Si la musique de Disgrace s’est quelque peu épaissie, elle n’en conserve pas moins certains gènes faisant encore de
True Enemy un disque principalement destiné aux amateurs de Hardcore (enfin seulement ceux qui n’ont pas peur du Metal). Cela se ressent notamment dans le riffing toujours très incisif qui, sans surprendre, se montre extrêmement efficace (il n’y a pour moi rien à jeter) ainsi que dans l’architecture même des compositions où tout est fait pour mosher avec ardeur. Un constat qui rejoint évidemment celui du paragraphe précédent mais qui fait que ce premier album de Disgrace ne devrait une fois encore pas atterrir entre les mains des amateurs de Death Metal. Ces derniers étant bien souvent trop effrayés par le mot "Hardcore" pour oser franchir le pas. Il faut dire qu’avec cette scène Deathcore qui amuse plus qu’elle ne convainc (hormis les adolescents de quinze ans), il faut parfois bien du courage pour se lancer les yeux fermés dans l’écoute d’un album proposant de mélanger Death et Hardcore. En tout état de cause, Disgrace est l’un des meilleurs dans son genre (à moins qu’All Out War ne vienne reprendre sa place de leader qu’il occupait autrefois) et
True Enemy en est la preuve la plus flagrante grâce à des titres courts, allant à l’essentiel sans jamais se perdre en cours de route. Bien entendu, le groupe n’a rien inventé et sa musique est plutôt simple mais derrière cette production massive qui cache trop souvent un certain vide, force est de constater que Taylor Young et ses acolytes ont réussi à accoucher d’un véritable album de Deathcore au sens noble du terme. Enfin, impossible de ne pas évoquer cette reprise de Dmize ("The Dawn"), groupe de New York Hardcore finalement assez peu connu mais qui a notamment vu passer dans ses rangs un certain Hoya parti ensuite rejoindre Madball. Gonflé aux hormones, "The Dawn" prend ici une toute autre dimension même si on reconnait bien évidement la trame principale. Un choix intéressant de la part de Disgrace qui n'a pas choisi ici la facilité, faisant ainsi un petit clin d'oeil à tous ceux qui ont grandi au son de la scène new-yorkaise.

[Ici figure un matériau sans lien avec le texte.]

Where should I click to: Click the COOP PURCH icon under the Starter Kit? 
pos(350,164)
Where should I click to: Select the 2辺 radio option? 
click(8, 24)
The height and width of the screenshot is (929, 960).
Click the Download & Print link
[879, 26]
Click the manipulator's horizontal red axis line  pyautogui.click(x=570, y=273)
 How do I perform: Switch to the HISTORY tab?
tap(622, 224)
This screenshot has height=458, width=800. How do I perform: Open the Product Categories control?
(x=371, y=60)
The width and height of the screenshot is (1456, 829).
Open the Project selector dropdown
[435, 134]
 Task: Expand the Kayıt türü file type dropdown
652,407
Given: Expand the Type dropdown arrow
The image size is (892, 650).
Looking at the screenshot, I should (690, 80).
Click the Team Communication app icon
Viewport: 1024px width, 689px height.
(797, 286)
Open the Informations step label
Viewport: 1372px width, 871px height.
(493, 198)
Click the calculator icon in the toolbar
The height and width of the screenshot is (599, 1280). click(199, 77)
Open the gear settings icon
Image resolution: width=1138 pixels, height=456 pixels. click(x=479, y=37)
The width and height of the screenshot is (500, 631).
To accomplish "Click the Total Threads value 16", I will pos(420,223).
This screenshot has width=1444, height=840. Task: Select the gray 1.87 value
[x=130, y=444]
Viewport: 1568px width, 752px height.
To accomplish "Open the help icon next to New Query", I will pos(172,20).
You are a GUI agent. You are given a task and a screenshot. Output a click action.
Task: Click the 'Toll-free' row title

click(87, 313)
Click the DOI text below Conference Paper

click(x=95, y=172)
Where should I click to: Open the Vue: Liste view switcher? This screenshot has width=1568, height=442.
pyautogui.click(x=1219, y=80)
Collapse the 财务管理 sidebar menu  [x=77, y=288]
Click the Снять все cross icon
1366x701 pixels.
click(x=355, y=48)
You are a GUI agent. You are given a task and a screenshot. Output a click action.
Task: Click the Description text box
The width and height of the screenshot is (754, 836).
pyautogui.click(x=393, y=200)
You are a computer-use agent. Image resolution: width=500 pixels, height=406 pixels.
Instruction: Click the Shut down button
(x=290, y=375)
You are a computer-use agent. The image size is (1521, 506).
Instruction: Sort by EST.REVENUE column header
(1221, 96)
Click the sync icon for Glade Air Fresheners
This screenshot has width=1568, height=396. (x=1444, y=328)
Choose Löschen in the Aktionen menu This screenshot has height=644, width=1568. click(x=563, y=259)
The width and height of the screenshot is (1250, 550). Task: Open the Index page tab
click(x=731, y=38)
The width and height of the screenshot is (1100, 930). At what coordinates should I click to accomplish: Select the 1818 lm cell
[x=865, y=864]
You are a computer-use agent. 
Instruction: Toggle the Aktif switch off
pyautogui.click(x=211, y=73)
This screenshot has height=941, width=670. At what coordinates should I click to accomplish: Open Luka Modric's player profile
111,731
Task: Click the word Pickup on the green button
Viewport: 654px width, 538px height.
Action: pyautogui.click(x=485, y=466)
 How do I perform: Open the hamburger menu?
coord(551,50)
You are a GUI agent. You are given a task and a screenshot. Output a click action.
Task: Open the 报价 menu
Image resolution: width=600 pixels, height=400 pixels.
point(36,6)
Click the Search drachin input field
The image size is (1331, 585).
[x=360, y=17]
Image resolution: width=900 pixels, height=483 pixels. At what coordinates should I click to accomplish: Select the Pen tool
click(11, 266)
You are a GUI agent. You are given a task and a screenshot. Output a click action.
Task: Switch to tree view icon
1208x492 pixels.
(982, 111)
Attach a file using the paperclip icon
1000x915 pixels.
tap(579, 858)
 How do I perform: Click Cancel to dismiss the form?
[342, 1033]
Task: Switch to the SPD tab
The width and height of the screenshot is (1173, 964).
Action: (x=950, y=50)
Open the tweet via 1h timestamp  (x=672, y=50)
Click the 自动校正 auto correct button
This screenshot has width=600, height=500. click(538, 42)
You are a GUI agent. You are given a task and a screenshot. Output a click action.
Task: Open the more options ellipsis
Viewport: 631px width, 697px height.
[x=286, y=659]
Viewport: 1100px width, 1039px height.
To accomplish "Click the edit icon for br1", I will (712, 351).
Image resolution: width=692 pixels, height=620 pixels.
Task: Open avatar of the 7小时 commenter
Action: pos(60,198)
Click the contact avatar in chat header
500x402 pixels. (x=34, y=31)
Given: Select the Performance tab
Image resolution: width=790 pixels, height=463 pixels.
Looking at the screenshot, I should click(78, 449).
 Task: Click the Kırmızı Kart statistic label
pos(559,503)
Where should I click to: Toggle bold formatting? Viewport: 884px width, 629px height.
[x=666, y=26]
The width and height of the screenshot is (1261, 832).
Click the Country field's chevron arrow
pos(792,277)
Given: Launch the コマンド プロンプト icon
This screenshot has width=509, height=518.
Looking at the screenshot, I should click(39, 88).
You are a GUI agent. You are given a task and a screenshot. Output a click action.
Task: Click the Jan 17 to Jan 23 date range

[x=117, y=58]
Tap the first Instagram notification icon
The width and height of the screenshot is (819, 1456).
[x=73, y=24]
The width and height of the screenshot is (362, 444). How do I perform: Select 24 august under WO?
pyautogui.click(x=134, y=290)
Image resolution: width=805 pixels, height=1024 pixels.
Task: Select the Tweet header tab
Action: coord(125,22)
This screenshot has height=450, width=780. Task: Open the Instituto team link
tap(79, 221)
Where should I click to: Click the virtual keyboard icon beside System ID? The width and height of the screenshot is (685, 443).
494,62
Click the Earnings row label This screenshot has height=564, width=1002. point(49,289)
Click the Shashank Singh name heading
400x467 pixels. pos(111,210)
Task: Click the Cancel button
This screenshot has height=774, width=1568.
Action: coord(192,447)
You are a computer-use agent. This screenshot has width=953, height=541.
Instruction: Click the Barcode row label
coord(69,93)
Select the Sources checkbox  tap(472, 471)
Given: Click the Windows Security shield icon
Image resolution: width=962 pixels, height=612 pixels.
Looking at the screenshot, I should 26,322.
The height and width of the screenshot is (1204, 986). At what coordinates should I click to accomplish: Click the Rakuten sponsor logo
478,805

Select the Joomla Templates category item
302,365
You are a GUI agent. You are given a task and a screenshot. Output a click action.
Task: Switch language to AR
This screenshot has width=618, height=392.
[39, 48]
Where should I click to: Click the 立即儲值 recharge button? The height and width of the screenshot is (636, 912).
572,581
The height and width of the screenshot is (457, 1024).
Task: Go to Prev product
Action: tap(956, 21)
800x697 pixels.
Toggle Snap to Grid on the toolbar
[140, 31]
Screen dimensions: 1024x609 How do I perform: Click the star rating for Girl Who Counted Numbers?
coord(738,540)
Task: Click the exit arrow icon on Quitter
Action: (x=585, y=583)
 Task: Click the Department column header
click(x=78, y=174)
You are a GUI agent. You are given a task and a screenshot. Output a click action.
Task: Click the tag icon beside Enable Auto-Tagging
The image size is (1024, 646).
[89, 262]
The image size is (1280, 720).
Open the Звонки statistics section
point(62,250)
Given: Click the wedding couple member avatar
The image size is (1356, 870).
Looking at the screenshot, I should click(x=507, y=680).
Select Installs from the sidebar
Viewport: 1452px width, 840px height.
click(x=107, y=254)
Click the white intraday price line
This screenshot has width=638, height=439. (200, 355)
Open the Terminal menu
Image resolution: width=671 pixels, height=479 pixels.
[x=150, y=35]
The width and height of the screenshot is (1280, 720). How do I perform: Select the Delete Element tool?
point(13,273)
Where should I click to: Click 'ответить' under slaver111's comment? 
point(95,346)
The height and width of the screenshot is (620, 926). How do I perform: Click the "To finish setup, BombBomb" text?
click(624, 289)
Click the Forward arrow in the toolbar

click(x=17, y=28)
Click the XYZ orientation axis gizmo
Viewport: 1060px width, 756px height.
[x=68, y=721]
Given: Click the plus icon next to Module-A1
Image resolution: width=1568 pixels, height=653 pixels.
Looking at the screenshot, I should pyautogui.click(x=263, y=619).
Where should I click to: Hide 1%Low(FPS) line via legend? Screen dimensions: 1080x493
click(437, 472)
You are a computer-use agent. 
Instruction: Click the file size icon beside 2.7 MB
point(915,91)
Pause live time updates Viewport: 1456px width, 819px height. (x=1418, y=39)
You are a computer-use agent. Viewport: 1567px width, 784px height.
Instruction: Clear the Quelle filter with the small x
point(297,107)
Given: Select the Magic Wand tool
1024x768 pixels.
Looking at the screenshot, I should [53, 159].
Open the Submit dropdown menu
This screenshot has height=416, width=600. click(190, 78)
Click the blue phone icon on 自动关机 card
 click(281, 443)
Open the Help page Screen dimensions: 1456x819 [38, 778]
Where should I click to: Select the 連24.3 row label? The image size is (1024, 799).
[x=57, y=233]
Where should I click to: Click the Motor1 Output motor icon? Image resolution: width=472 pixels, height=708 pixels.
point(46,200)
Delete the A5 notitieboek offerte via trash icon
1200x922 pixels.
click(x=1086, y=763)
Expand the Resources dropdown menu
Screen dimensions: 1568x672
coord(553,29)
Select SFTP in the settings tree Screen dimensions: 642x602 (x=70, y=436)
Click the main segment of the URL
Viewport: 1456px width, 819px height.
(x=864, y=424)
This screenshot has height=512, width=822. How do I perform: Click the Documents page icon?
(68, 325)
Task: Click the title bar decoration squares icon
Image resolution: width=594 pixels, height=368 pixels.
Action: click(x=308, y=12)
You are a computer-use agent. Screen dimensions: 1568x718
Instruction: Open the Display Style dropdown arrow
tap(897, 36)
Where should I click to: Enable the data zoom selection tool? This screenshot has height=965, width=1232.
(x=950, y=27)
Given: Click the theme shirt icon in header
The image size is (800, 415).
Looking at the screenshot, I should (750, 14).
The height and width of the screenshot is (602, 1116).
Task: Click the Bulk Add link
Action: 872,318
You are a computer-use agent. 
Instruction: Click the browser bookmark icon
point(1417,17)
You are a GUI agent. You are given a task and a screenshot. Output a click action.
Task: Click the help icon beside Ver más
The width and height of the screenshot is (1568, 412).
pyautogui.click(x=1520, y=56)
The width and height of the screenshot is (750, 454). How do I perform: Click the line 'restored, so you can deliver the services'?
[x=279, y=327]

A l’inverse du dernier Twitching Tongues que je trouve toujours un peu bancal, ce premier album de Disgrace est une vraie réussite qui ne souffre d’aucun véritable défaut. Bon, on pourra toujours rétorquer que "Segue" (interlude instrumental) n’a pas grand intérêt mais c’est bien là le seul point pouvant porter à discussion. D’autant que Taylor Young a eu la bonne idée de ne pas charger l’album de séquences en chant clair. Il n’y a ainsi que sur les chœurs de "The Forgotten Land" et le refrain de "Bootlicker" en compagnie de son frangin Colin Young (Twitching Tongues, Sorcerer’s Pledge, God’s Hate) où l’on retrouve ces lignes de chant plus mélodiques qui, amenées ici avec parcimonie, donnent en effet un cachet supplémentaire aux deux compositions. Bref,
True Enemy est un album tout ce qu’il y a de plus bête et méchant qui n’a pas la prétention de prouver quoi que ce soit si ce n’est qu’on peut encore mélanger Hardcore et Death Metal sans y accoler le terme "putassier".